» Stated task: Rewrite all of the records, replacing each "Instruction" with "Goal" and leaving everything else unchanged.

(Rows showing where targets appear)

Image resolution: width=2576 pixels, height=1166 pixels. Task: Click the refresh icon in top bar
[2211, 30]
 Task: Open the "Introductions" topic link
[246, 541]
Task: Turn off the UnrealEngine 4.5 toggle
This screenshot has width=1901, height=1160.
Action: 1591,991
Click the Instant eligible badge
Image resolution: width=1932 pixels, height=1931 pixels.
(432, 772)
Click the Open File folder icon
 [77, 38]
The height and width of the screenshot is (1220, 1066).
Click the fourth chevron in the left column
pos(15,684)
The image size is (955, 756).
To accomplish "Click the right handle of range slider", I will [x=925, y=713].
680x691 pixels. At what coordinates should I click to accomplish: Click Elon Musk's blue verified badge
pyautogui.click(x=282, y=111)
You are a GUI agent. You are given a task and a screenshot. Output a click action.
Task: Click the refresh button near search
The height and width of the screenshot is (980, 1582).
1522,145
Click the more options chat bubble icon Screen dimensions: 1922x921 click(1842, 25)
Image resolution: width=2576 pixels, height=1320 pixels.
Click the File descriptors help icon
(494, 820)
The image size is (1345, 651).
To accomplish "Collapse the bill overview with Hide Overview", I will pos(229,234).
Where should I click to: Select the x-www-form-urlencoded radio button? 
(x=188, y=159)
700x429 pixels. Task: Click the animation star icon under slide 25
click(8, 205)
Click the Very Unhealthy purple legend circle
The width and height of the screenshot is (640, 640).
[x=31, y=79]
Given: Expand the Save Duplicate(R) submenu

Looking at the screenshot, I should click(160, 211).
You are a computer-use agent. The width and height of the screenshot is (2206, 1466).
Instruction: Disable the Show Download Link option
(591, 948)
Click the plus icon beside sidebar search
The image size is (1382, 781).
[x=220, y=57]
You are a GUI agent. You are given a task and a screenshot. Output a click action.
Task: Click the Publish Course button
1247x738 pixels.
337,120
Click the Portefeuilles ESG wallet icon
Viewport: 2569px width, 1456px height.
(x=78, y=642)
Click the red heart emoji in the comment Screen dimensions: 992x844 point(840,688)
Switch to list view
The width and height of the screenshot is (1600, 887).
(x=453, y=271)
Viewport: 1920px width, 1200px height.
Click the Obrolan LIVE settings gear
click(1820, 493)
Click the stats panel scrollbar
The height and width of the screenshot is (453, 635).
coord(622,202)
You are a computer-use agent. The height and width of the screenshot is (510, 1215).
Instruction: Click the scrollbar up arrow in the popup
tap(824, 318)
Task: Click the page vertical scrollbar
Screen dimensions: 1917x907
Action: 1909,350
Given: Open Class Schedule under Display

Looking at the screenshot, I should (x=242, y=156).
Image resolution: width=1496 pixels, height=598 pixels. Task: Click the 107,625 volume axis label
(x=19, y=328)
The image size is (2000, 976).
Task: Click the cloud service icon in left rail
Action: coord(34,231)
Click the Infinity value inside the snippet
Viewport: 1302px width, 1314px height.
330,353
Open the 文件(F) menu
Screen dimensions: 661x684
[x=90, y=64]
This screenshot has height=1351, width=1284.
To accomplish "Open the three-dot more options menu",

» Output:
Image resolution: width=2576 pixels, height=1166 pixels. Task: Click the refresh icon in top bar
[2211, 30]
 Task: Open the "Introductions" topic link
[246, 541]
Task: Turn off the UnrealEngine 4.5 toggle
This screenshot has width=1901, height=1160.
Action: 1591,991
Click the Instant eligible badge
Image resolution: width=1932 pixels, height=1931 pixels.
(432, 772)
Click the Open File folder icon
 [77, 38]
The height and width of the screenshot is (1220, 1066).
Click the fourth chevron in the left column
pos(15,684)
The image size is (955, 756).
To accomplish "Click the right handle of range slider", I will [x=925, y=713].
680x691 pixels. At what coordinates should I click to accomplish: Click Elon Musk's blue verified badge
pyautogui.click(x=282, y=111)
You are a GUI agent. You are given a task and a screenshot. Output a click action.
Task: Click the refresh button near search
The height and width of the screenshot is (980, 1582).
1522,145
Click the more options chat bubble icon Screen dimensions: 1922x921 click(1842, 25)
Image resolution: width=2576 pixels, height=1320 pixels.
Click the File descriptors help icon
(494, 820)
The image size is (1345, 651).
To accomplish "Collapse the bill overview with Hide Overview", I will pos(229,234).
Where should I click to: Select the x-www-form-urlencoded radio button? 
(x=188, y=159)
700x429 pixels. Task: Click the animation star icon under slide 25
click(8, 205)
Click the Very Unhealthy purple legend circle
The width and height of the screenshot is (640, 640).
[x=31, y=79]
Given: Expand the Save Duplicate(R) submenu

Looking at the screenshot, I should click(160, 211).
You are a computer-use agent. The width and height of the screenshot is (2206, 1466).
Goal: Disable the Show Download Link option
(591, 948)
Click the plus icon beside sidebar search
The image size is (1382, 781).
[x=220, y=57]
You are a GUI agent. You are given a task and a screenshot. Output a click action.
Task: Click the Publish Course button
1247x738 pixels.
337,120
Click the Portefeuilles ESG wallet icon
Viewport: 2569px width, 1456px height.
(x=78, y=642)
Click the red heart emoji in the comment Screen dimensions: 992x844 point(840,688)
Switch to list view
The width and height of the screenshot is (1600, 887).
(x=453, y=271)
Viewport: 1920px width, 1200px height.
Click the Obrolan LIVE settings gear
click(1820, 493)
Click the stats panel scrollbar
The height and width of the screenshot is (453, 635).
coord(622,202)
You are a computer-use agent. The height and width of the screenshot is (510, 1215).
Goal: Click the scrollbar up arrow in the popup
tap(824, 318)
Task: Click the page vertical scrollbar
Screen dimensions: 1917x907
Action: 1909,350
Given: Open Class Schedule under Display

Looking at the screenshot, I should (x=242, y=156).
Image resolution: width=1496 pixels, height=598 pixels. Task: Click the 107,625 volume axis label
(x=19, y=328)
The image size is (2000, 976).
Task: Click the cloud service icon in left rail
Action: coord(34,231)
Click the Infinity value inside the snippet
Viewport: 1302px width, 1314px height.
330,353
Open the 文件(F) menu
Screen dimensions: 661x684
[x=90, y=64]
This screenshot has height=1351, width=1284.
To accomplish "Open the three-dot more options menu",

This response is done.